Trockenobst (auch Trockenfrucht oder Dörrobst) ist getrocknetes Obst mit einer Restfeuchtigkeit von etwa 20%.
Reife Früchte werden je nach Größe ganz oder in Scheiben geschnitten langsam bei geringer Wärmezufuhr getrocknet. Dies kann in speziellen Dörrgeräten oder im Backofen erfolgen. Bei ausreichender Sonneneinstrahlung können die Früchte auch im Freien auf einer luftdurchlässigen Unterlage (Baumwollmull oder Gaze) getrocknet werden. Bei einer Trocknung unter höheren Temperaturen spricht man von Backobst. Durch das Dörren verlieren die Früchte an Feuchtigkeit und ihr Zuckergehalt steigt an, was sie längere Zeit haltbar macht.
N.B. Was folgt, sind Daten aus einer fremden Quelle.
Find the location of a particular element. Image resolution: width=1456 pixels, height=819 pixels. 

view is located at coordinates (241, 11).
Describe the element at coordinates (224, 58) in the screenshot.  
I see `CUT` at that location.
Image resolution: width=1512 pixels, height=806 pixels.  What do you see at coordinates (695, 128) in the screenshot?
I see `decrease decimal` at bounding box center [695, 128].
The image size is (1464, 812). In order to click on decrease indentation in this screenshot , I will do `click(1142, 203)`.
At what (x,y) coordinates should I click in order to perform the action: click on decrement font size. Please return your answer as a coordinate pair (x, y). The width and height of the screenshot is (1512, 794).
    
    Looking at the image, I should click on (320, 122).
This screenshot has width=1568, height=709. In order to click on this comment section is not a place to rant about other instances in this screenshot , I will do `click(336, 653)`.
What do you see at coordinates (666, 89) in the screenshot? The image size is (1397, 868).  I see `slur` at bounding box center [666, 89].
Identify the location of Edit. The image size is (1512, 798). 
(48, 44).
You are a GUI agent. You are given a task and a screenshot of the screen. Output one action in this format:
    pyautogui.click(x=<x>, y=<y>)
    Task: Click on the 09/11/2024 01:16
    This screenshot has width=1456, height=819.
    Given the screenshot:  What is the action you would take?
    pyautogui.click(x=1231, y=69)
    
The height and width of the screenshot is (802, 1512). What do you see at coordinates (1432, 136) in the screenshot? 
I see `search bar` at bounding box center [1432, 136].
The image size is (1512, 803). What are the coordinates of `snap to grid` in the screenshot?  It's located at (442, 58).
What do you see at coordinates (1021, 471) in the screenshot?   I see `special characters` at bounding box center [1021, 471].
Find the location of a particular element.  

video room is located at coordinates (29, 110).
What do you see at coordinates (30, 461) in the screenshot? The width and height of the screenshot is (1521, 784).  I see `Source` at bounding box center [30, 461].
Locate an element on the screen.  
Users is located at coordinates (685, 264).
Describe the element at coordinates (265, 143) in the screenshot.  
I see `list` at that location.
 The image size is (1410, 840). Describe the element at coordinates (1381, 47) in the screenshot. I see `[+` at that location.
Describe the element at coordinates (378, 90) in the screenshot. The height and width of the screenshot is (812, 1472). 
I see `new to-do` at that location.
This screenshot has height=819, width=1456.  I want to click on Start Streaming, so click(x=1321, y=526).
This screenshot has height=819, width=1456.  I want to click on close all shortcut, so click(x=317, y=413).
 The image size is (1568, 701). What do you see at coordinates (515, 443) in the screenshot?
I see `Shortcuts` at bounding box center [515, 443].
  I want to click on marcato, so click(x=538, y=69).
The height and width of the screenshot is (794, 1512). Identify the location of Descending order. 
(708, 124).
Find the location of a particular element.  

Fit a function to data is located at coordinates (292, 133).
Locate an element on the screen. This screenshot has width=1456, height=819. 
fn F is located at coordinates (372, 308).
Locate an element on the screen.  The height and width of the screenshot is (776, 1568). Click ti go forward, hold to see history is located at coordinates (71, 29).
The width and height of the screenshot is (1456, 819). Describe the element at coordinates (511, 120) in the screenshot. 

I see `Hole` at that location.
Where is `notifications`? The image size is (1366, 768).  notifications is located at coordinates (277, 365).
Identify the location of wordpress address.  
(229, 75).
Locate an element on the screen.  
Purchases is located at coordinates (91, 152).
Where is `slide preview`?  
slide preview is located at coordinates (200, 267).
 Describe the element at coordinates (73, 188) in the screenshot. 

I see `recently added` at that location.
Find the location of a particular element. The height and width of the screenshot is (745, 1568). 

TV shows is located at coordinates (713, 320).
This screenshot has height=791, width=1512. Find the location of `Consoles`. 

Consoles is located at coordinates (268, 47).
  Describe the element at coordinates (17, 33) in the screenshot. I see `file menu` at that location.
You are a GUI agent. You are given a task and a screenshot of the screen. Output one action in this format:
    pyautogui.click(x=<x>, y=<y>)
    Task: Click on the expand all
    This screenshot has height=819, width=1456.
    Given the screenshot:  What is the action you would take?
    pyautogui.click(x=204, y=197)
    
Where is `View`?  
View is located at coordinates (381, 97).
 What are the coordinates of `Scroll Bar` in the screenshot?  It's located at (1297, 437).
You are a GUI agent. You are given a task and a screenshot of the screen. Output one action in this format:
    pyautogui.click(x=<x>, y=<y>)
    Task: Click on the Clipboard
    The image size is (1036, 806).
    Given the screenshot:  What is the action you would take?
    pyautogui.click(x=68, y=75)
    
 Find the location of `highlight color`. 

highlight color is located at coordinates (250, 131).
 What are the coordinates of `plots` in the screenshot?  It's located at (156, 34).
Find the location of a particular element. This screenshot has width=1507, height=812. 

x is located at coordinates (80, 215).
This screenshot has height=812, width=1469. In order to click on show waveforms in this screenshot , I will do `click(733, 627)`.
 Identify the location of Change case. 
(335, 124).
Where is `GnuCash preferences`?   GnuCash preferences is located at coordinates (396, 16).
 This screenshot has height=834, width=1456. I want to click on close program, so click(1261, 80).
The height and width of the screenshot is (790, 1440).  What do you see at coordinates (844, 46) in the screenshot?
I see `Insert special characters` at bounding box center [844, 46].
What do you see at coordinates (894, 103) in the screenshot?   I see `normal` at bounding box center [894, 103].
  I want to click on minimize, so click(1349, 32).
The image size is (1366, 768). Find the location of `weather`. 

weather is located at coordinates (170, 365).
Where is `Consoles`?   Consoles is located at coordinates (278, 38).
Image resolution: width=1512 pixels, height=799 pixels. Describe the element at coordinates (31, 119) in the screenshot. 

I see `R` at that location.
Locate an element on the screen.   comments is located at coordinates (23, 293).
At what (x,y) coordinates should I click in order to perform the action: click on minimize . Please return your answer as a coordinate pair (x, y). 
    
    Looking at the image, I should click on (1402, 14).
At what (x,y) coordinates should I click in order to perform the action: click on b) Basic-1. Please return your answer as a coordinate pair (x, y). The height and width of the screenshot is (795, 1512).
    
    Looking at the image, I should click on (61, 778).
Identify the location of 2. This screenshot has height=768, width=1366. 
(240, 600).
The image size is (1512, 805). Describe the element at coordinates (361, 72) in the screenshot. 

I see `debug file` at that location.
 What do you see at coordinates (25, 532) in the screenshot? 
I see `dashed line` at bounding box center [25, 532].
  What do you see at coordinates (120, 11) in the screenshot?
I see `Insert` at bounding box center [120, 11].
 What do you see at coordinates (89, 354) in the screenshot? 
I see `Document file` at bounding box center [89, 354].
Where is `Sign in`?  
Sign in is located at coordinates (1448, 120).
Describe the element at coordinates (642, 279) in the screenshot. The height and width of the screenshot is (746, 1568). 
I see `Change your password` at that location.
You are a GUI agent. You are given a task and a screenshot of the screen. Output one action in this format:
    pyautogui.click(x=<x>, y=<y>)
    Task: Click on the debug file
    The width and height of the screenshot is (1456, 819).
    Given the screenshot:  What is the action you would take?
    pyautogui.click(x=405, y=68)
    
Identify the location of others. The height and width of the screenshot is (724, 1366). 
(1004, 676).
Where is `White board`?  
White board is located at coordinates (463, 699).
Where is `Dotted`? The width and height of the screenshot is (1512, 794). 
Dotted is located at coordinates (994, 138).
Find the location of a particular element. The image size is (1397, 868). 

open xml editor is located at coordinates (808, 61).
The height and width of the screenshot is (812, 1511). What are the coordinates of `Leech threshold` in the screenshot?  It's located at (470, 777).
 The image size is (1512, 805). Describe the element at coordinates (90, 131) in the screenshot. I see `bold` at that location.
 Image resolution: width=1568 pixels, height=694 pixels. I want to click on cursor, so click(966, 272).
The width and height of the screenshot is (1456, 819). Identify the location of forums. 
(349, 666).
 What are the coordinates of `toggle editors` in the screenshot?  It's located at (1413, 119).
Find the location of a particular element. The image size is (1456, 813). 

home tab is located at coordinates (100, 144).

Um die Farbe der getrockneten Früchte zu erhalten und um Fäulnis vorzubeugen, wird industriell hegestelltes Trockenobst häufig vor dem Verpacken geschwefelt.
Zum Trocknen geeignete Früchte sind Äpfel, Birnen, Pfirsiche, Aprikosen und Pflaumen und einige rote Beeren wie Berberitze und Hagebutte (die erst nach dem ersten Frost erntereif ist, dann aber schon so gut wie trocken ist). Getrocknete Datteln und Feigen und Rosinen waren bei den Wüstendurchquerungen der Karawanen über Jahrtausende unverzichtbare Lebensmittel. Inzwischen werden auch exotische Früchte wie Bananen, Papayas, Ananas, Pfirsiche, Mangos, Erdbeeren, Kiwis und Kokosnuss in getrockneter Form angeboten. Seltener sind getrocknete Maulbeeren oder Cranberries erhältlich.
Kletzen ist die in Ostösterreich meist im Plural verwendetete Bezeichnung für getrocknete Birnen. Bekannt ist das tradtitionell um die Weihnachtszeit hergestellte Kletzenbrot. Dem Kletzenbrot entspricht das schwäbische Hutzelbrot, das ebenfalls aus getrockneten Birnen, den Hutzle hergestellt wird.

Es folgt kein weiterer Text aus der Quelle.